Considerable attention was focused here on such grand French gestures as this evacuation, the dispatch of a special envoy here by President Valery Giscard d'Estaing, and indications from the French foreign minister that France may take the Lebanese issue to the United Nations Security Council.

But in terms of actual diplomatic problemsolving, a greater role has been played by Saudi Arabia, which stamped on the ambitions of each of the combatants to the point where the April 18 cease-fire was possible.

On the right-wing side, there originally had been some hope that a hawkishly anti-Soviet United States and a friendly nearby Israel might provide the necessary backing for an all-out right-wing assault on the local troops of pro-Soviet Syria. These hopes were fueled by US Secretary of State Alexander M. Haig Jr., who, while in Israel near the beginning of his recent Mideast tour, denounced Syrian actions in Lebanon as "brutal."

But Syria's 20,000 troops in the ADF in Lebanon are here under a mandate from the Arab League supported by Saudi Arabia and all other league members. These states have believed, up to now, that the ADF presence has been the best guarantee that inter-Lebanese disputes lingering on since the 1975-76 civil war would not erupt again into the horrific fighting of those days.

The views of the Saudis and oterh Arab states on this score might be changing.

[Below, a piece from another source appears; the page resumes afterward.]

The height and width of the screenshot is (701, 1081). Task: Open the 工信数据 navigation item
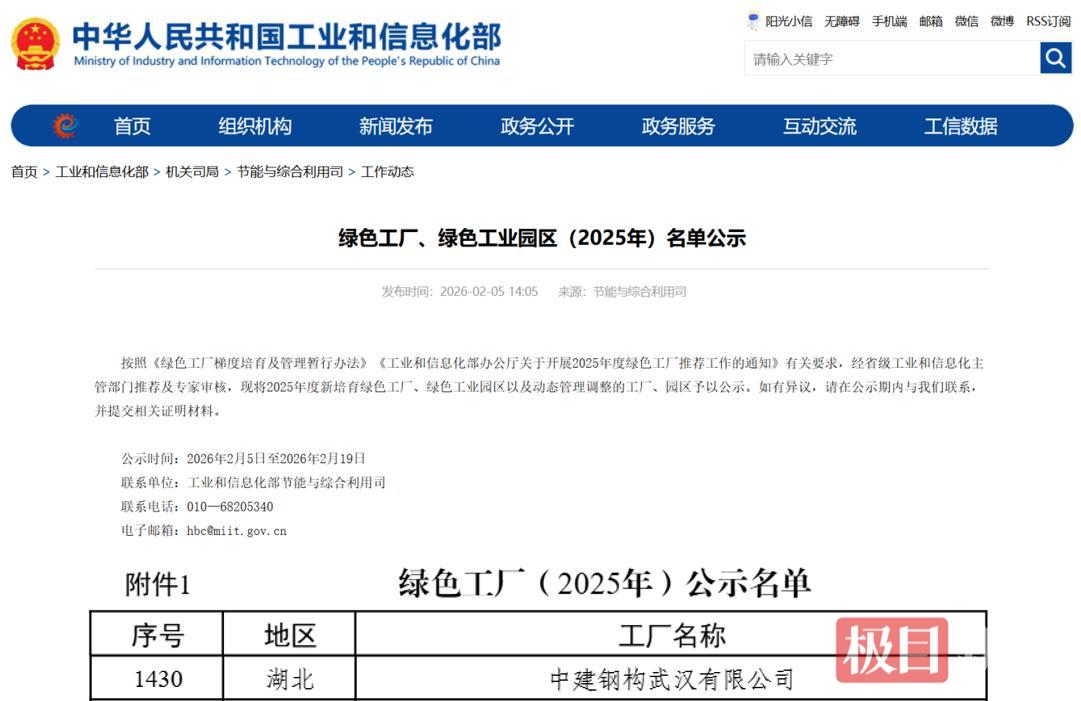pyautogui.click(x=960, y=126)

But the current ADF mandate is good through July 25, so until then the mandate's sponsors must support the ADF as the major security force existing in Arab League-member Lebanon.

This point was brought home forcefully to Secretary Haig by his hosts during the Saudi Arabian leg of his Mideast tour.

Saudi sources here would confirm only informally that they have "reservations" about the val ue of extending the mandate after its present expiry date.